Manovra,contributo solidarietà a rischio elusione-Tecnici Senato

martedì 23 agosto 2011 18:47
 

ROMA, 23 agosto (Reuters) - Gli introiti del contributo di solidarietà per i redditi al di sopra dei 90.000 euro potrebbero essere messi a rischio da pratiche elusive dei contribuenti.

E' quanto si legge nella Nota di lettura predisposta dall'Ufficio del bilancio del Senato sul testo del decreto legge 138 che contiene la manovra finanziaria di Ferragosto.

Va osservato, scrivono i tecnici del Senato, "che l'acquisizione del gettito stimato appare meno automatica rispetto alla precedente norma che operava una riduzione delle retribuzioni dei dipendenti delle Amministrazioni pubbliche [introdotta nel 2010], in quanto esistono potenziali strategie elusive che potrebbero incidere negativamente sull'entità del gettito atteso".

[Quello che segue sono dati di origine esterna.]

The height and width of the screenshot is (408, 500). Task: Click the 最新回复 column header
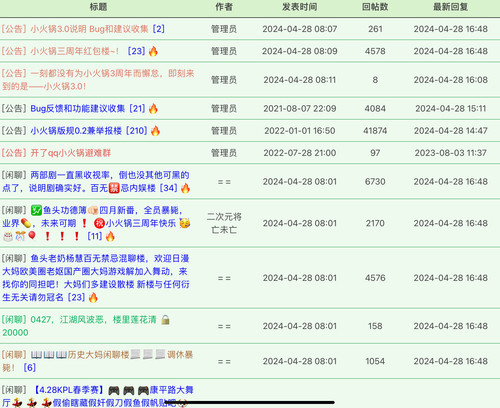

Per esempio, si legge nello studio, "attraverso una specifica contrattazione aziendale, potrebbe determinarsi un utilizzo più ingente di fringe benefits al fine di ridurre il reddito in quanto tale ed eludere in parte la disposizione in esame. Analogamente, potrebbe determinarsi un disincentivo rispetto alla produzione di reddito, ovvero alla sua integrale dichiarazione, così come potrebbe verificarsi, da parte degli imprenditori titolari di società, la scelta di rinunciare, per i tre anni di vigenza della norma in esame, alla distribuzione degli utili".

L'Ufficio del Bilancio mette in discussione anche la scelta di fare le stime di gettito utilizzando i dati delle dichiarazioni per il 2008 e non quelli dei 740 consegnati nel 2010 e già disponibili.

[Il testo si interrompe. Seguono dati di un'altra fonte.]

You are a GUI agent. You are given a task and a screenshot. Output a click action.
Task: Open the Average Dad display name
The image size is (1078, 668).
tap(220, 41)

Occorre chiarire, continua la Nota di lettura, "se la scelta di adottare il 2008 come anno di riferimento sia stata dettata dalla considerazione che l'anno 2009 ha registrato una significativa contrazione del PIL, pari a quasi il 5% rispetto all'anno precedente".

Il governo ha calcolato in 2,829 miliardi la previsione di gettito per i tre anni presi in considerazione dalla manovra. Utilizzando i dati più freschi, come fa il Senato, il gettito del contributo si fermerebbe a 2,14 miliardi: 789 milioni in meno.